▸ **ENTRIES SUPPLIED**:
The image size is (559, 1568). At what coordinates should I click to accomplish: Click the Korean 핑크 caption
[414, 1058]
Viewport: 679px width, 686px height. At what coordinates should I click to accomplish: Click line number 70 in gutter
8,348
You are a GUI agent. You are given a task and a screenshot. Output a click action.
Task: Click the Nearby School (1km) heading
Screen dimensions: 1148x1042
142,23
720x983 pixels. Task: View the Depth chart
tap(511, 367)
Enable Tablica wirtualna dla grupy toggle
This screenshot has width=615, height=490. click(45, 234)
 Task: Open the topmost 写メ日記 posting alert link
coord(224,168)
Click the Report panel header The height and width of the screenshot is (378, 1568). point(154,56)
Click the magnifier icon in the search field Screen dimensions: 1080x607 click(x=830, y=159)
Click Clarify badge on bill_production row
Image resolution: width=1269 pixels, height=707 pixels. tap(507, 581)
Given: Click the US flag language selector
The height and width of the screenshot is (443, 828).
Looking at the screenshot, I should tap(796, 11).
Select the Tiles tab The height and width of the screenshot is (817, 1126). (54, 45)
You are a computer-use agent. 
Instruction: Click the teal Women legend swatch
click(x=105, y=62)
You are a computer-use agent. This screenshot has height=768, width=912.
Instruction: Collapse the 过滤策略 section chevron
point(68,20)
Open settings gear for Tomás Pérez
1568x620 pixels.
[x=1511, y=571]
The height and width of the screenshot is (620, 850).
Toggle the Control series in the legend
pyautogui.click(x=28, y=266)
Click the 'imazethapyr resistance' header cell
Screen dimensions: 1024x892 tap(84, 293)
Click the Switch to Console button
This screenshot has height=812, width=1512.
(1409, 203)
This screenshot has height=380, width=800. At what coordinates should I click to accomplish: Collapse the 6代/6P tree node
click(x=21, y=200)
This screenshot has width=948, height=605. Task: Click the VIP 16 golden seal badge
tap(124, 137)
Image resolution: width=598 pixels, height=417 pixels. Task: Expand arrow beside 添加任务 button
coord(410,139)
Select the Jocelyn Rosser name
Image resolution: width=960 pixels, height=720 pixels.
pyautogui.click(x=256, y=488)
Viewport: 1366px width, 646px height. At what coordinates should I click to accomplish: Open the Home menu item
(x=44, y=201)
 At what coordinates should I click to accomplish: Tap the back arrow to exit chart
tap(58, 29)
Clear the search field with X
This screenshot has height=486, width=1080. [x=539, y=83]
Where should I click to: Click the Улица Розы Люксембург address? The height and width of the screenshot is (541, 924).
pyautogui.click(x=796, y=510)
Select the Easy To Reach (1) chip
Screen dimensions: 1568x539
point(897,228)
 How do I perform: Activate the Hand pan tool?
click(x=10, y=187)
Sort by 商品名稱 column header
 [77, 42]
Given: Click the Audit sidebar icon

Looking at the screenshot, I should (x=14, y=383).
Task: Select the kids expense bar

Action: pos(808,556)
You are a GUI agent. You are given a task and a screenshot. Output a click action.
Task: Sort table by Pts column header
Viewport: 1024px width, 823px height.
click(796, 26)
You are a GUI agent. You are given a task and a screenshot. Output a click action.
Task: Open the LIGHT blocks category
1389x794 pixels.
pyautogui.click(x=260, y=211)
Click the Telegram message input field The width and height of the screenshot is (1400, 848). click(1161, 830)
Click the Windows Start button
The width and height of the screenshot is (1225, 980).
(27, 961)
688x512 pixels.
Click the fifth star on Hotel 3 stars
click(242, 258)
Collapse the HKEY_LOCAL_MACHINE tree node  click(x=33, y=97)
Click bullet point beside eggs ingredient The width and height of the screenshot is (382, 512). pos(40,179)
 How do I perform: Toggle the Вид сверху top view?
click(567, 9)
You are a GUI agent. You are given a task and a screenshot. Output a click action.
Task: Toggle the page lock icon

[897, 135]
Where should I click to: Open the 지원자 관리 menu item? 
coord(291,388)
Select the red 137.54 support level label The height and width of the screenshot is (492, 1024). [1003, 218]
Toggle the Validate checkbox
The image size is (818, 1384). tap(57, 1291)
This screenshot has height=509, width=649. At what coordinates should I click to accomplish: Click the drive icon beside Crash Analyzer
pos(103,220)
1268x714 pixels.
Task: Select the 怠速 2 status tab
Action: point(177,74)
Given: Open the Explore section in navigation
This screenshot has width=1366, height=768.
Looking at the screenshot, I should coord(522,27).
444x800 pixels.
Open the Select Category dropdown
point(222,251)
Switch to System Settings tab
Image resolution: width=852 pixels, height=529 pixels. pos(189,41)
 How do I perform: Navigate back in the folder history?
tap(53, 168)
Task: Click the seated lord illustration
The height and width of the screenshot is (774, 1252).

▸ **ABOUT THIS TASK**: All that should be written out is the stretch of lines above between the one holding "Task: Select the kids expense bar" and the one holding "Collapse the HKEY_LOCAL_MACHINE", inclusive, exactly as given.

▸ **YOUR SOLUTION**:
Task: Select the kids expense bar

Action: pos(808,556)
You are a GUI agent. You are given a task and a screenshot. Output a click action.
Task: Sort table by Pts column header
Viewport: 1024px width, 823px height.
click(796, 26)
You are a GUI agent. You are given a task and a screenshot. Output a click action.
Task: Open the LIGHT blocks category
1389x794 pixels.
pyautogui.click(x=260, y=211)
Click the Telegram message input field The width and height of the screenshot is (1400, 848). click(1161, 830)
Click the Windows Start button
The width and height of the screenshot is (1225, 980).
(27, 961)
688x512 pixels.
Click the fifth star on Hotel 3 stars
click(242, 258)
Collapse the HKEY_LOCAL_MACHINE tree node  click(x=33, y=97)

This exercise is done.